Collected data
Content starts

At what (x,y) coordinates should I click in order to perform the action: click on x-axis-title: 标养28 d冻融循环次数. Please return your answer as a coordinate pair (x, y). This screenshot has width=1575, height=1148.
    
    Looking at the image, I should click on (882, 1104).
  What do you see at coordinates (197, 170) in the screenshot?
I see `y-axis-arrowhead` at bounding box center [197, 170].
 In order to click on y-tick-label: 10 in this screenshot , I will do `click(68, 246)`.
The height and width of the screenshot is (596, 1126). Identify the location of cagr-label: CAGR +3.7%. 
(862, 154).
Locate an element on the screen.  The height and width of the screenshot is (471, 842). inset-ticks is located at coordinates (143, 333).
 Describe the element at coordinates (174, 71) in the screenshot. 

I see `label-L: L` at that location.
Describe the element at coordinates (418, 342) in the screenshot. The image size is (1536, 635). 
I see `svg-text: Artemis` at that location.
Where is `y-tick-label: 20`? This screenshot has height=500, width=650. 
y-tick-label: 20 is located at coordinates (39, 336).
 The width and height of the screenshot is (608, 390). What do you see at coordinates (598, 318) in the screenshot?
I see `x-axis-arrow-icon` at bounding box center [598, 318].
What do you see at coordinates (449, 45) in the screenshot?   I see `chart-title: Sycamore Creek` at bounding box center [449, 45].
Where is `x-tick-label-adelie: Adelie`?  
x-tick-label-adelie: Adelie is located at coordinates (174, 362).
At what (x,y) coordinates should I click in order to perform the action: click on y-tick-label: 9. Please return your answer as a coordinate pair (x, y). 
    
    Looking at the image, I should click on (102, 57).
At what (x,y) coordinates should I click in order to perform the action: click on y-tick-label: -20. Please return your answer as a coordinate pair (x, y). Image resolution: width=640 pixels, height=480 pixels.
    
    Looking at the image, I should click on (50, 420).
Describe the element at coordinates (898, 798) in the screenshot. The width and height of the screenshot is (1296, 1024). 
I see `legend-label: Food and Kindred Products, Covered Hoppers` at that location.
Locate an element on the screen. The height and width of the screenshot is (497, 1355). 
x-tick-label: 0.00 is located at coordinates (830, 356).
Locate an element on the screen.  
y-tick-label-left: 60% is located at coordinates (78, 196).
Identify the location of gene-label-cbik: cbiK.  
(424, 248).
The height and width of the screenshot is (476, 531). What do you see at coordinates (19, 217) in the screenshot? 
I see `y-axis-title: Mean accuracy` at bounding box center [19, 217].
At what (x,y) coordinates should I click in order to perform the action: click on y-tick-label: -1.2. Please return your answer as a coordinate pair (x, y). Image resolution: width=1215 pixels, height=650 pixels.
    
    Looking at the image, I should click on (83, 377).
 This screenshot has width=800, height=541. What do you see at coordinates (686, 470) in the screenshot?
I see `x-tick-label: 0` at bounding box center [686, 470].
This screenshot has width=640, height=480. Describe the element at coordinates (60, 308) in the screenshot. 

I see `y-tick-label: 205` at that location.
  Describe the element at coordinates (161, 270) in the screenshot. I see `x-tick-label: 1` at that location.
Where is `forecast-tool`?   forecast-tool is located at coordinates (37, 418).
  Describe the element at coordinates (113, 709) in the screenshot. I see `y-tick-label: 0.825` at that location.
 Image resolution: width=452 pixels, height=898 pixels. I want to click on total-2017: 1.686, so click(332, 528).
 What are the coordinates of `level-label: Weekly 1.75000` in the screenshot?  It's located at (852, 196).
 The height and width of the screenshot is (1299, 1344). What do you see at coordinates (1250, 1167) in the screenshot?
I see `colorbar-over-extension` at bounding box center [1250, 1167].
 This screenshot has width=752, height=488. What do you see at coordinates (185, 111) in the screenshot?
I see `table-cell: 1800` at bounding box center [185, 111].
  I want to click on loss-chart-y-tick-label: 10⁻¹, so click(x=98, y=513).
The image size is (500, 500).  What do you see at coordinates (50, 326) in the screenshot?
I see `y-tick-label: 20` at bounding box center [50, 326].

Content ends

WHAT IS NEEDED. Arrange the stretch of the data from the line containing "Locate an element on the screen. The" through the line containing "center [19, 217].", both lines included, as a JSON list of strings with one string per line and blank lines omitted.

OUTPUT FOR THIS TASK.
[
  "Locate an element on the screen. The height and width of the screenshot is (497, 1355). ",
  "x-tick-label: 0.00 is located at coordinates (830, 356).",
  "Locate an element on the screen.  ",
  "y-tick-label-left: 60% is located at coordinates (78, 196).",
  "Identify the location of gene-label-cbik: cbiK.  ",
  "(424, 248).",
  "The height and width of the screenshot is (476, 531). What do you see at coordinates (19, 217) in the screenshot? ",
  "I see `y-axis-title: Mean accuracy` at bounding box center [19, 217]."
]